▶ **WORK TO COMPLETE**
Please return every line of the listing. Keep each one exact.

▶ **RECORDS PROVIDED**
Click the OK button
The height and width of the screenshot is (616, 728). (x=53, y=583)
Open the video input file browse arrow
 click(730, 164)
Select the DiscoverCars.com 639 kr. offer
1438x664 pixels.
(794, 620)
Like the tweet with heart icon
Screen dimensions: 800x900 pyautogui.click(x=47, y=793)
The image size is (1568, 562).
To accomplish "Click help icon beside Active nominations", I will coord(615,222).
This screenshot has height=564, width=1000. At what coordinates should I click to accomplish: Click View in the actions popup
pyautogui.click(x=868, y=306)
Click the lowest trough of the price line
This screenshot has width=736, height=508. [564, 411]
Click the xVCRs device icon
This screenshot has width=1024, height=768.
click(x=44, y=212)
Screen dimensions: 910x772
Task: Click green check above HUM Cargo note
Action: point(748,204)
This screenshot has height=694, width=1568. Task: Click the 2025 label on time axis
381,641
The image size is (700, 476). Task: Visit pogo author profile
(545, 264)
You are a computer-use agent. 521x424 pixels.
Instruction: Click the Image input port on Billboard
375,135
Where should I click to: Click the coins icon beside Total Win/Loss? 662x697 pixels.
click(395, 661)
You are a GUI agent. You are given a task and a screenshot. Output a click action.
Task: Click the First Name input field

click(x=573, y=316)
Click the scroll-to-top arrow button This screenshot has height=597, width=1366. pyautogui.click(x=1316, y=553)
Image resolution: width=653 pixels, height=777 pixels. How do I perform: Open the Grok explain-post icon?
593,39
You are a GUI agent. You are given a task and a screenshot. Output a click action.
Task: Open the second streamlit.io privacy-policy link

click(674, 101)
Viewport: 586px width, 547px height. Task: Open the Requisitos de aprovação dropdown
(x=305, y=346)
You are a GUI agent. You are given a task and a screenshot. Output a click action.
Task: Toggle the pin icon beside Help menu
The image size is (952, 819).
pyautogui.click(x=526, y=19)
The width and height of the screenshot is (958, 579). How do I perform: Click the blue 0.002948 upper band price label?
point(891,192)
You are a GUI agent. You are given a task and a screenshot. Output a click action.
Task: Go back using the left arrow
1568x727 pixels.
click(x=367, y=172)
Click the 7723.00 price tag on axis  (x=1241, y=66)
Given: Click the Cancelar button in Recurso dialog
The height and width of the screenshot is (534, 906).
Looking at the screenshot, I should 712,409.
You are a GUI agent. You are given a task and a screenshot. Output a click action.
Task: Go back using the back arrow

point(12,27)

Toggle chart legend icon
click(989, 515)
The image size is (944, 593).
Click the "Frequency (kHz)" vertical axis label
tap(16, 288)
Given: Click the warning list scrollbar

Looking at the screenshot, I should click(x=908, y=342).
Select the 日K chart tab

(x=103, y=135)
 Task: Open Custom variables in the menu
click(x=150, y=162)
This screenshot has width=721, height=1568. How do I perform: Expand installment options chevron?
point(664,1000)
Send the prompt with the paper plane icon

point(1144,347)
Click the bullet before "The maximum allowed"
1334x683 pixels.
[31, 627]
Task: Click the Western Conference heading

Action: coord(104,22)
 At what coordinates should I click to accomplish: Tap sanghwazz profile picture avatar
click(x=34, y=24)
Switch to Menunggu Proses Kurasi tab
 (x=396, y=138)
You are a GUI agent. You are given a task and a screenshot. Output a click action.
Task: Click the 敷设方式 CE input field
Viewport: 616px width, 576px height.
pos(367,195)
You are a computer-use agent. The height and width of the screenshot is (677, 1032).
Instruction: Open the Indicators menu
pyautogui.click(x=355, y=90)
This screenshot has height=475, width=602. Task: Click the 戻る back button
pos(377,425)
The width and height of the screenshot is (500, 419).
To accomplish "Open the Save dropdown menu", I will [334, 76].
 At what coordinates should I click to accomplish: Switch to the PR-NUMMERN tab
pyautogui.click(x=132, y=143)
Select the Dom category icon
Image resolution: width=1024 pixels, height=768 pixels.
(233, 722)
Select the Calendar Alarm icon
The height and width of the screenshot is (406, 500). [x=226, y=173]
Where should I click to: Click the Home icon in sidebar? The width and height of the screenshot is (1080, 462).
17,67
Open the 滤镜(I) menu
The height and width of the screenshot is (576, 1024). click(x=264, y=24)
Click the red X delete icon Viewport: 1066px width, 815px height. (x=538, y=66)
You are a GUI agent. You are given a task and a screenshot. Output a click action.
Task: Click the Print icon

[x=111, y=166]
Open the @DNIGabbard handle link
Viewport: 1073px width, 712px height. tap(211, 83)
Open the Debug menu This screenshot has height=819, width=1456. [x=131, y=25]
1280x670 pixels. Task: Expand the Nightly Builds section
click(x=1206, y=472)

▶ **EXERCISE ANSWER**
Click the OK button
The height and width of the screenshot is (616, 728). (x=53, y=583)
Open the video input file browse arrow
 click(730, 164)
Select the DiscoverCars.com 639 kr. offer
1438x664 pixels.
(794, 620)
Like the tweet with heart icon
Screen dimensions: 800x900 pyautogui.click(x=47, y=793)
The image size is (1568, 562).
To accomplish "Click help icon beside Active nominations", I will coord(615,222).
This screenshot has height=564, width=1000. At what coordinates should I click to accomplish: Click View in the actions popup
pyautogui.click(x=868, y=306)
Click the lowest trough of the price line
This screenshot has width=736, height=508. [564, 411]
Click the xVCRs device icon
This screenshot has width=1024, height=768.
click(x=44, y=212)
Screen dimensions: 910x772
Task: Click green check above HUM Cargo note
Action: point(748,204)
This screenshot has height=694, width=1568. Task: Click the 2025 label on time axis
381,641
The image size is (700, 476). Task: Visit pogo author profile
(545, 264)
You are a computer-use agent. 521x424 pixels.
Instruction: Click the Image input port on Billboard
375,135
Where should I click to: Click the coins icon beside Total Win/Loss? 662x697 pixels.
click(395, 661)
You are a GUI agent. You are given a task and a screenshot. Output a click action.
Task: Click the First Name input field

click(x=573, y=316)
Click the scroll-to-top arrow button This screenshot has height=597, width=1366. pyautogui.click(x=1316, y=553)
Image resolution: width=653 pixels, height=777 pixels. How do I perform: Open the Grok explain-post icon?
593,39
You are a GUI agent. You are given a task and a screenshot. Output a click action.
Task: Open the second streamlit.io privacy-policy link

click(674, 101)
Viewport: 586px width, 547px height. Task: Open the Requisitos de aprovação dropdown
(x=305, y=346)
You are a GUI agent. You are given a task and a screenshot. Output a click action.
Task: Toggle the pin icon beside Help menu
The image size is (952, 819).
pyautogui.click(x=526, y=19)
The width and height of the screenshot is (958, 579). How do I perform: Click the blue 0.002948 upper band price label?
point(891,192)
You are a GUI agent. You are given a task and a screenshot. Output a click action.
Task: Go back using the left arrow
1568x727 pixels.
click(x=367, y=172)
Click the 7723.00 price tag on axis  (x=1241, y=66)
Given: Click the Cancelar button in Recurso dialog
The height and width of the screenshot is (534, 906).
Looking at the screenshot, I should 712,409.
You are a GUI agent. You are given a task and a screenshot. Output a click action.
Task: Go back using the back arrow

point(12,27)

Toggle chart legend icon
click(989, 515)
The image size is (944, 593).
Click the "Frequency (kHz)" vertical axis label
tap(16, 288)
Given: Click the warning list scrollbar

Looking at the screenshot, I should click(x=908, y=342).
Select the 日K chart tab

(x=103, y=135)
 Task: Open Custom variables in the menu
click(x=150, y=162)
This screenshot has width=721, height=1568. How do I perform: Expand installment options chevron?
point(664,1000)
Send the prompt with the paper plane icon

point(1144,347)
Click the bullet before "The maximum allowed"
1334x683 pixels.
[31, 627]
Task: Click the Western Conference heading

Action: coord(104,22)
 At what coordinates should I click to accomplish: Tap sanghwazz profile picture avatar
click(x=34, y=24)
Switch to Menunggu Proses Kurasi tab
 (x=396, y=138)
You are a GUI agent. You are given a task and a screenshot. Output a click action.
Task: Click the 敷设方式 CE input field
Viewport: 616px width, 576px height.
pos(367,195)
You are a computer-use agent. The height and width of the screenshot is (677, 1032).
Instruction: Open the Indicators menu
pyautogui.click(x=355, y=90)
This screenshot has height=475, width=602. Task: Click the 戻る back button
pos(377,425)
The width and height of the screenshot is (500, 419).
To accomplish "Open the Save dropdown menu", I will [334, 76].
 At what coordinates should I click to accomplish: Switch to the PR-NUMMERN tab
pyautogui.click(x=132, y=143)
Select the Dom category icon
Image resolution: width=1024 pixels, height=768 pixels.
(233, 722)
Select the Calendar Alarm icon
The height and width of the screenshot is (406, 500). [x=226, y=173]
Where should I click to: Click the Home icon in sidebar? The width and height of the screenshot is (1080, 462).
17,67
Open the 滤镜(I) menu
The height and width of the screenshot is (576, 1024). click(x=264, y=24)
Click the red X delete icon Viewport: 1066px width, 815px height. (x=538, y=66)
You are a GUI agent. You are given a task and a screenshot. Output a click action.
Task: Click the Print icon

[x=111, y=166]
Open the @DNIGabbard handle link
Viewport: 1073px width, 712px height. tap(211, 83)
Open the Debug menu This screenshot has height=819, width=1456. [x=131, y=25]
1280x670 pixels. Task: Expand the Nightly Builds section
click(x=1206, y=472)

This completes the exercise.